Shaping a bolder future
That many of the coming technological changes look set to mirror the on-the-ground situation in emerging markets bodes well for the future. This is especially true when you consider the impact some other nascent technologies will have on movement and place in these markets.
Edge data and deep tech, including machine learning and artificial intelligence (AI) will make it easier for those in both the formal and informal economies. Transport operators will have the data they need to optimise routes and operations to more closely resemble demand patterns; traders and investors will have the location data they need to make location-aware decisions. This will also further empower citizens to make the most valuable decisions, particularly when there’s a disruption to their normal routine. For the most part, these technologies will be so integrated into everyday products that people won’t even notice them as they reap the benefits.
It’s also important to remember that these changes are happening in a post-COVID reality that’s impacted emerging markets at least as profoundly as developed markets. The decisions businesses have made now—such as whether to be fully remote, hybrid, or return to the office—have affected, and will continue to affect, hiring, operations, culture, and investment.
Changes to the way people move have prompted changes in the mobility technology sector. Companies are capitalising on the opportunity associated with applying their technologies to public transport, often for the first time. Others are broadening platform capabilities in an effort to gain a larger portion of the route-planning pie.
For all, strategic flexibility and adaptation is made easier when the right data and technologies are in place.
Ultimately, the combination of all these factors means substantial growth opportunities in emerging markets.

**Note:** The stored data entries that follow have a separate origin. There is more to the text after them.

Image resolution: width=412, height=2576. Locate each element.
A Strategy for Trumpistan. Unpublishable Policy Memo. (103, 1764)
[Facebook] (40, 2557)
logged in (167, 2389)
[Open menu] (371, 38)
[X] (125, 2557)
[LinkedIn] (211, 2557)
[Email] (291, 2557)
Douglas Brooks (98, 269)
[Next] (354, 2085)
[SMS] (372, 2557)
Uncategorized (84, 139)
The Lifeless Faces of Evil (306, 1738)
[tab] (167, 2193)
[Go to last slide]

But making the most of those opportunities benefits from collaboration between all stakeholders, from the individual citizen upwards. And those who get it right stand to reap serious benefits across the board. There is so much more we can make of the infrastructure we already have, and the communities who use them. When technology and incentives align, we unlock the valuable potential in our networks today.
Even in the midst of growth and change, there are things that will remain constant.
What motivates us at WhereIsMyTransport is unlikely to change much in the future. We believe that better information holds the power to transform, and has the most value when the primary benefactor is the citizen, or society. Dignity, quality of life, and sustainability are all made possible by better data, and by projects that are more successful thanks to better data. That will matter as much in the coming decade as it does today.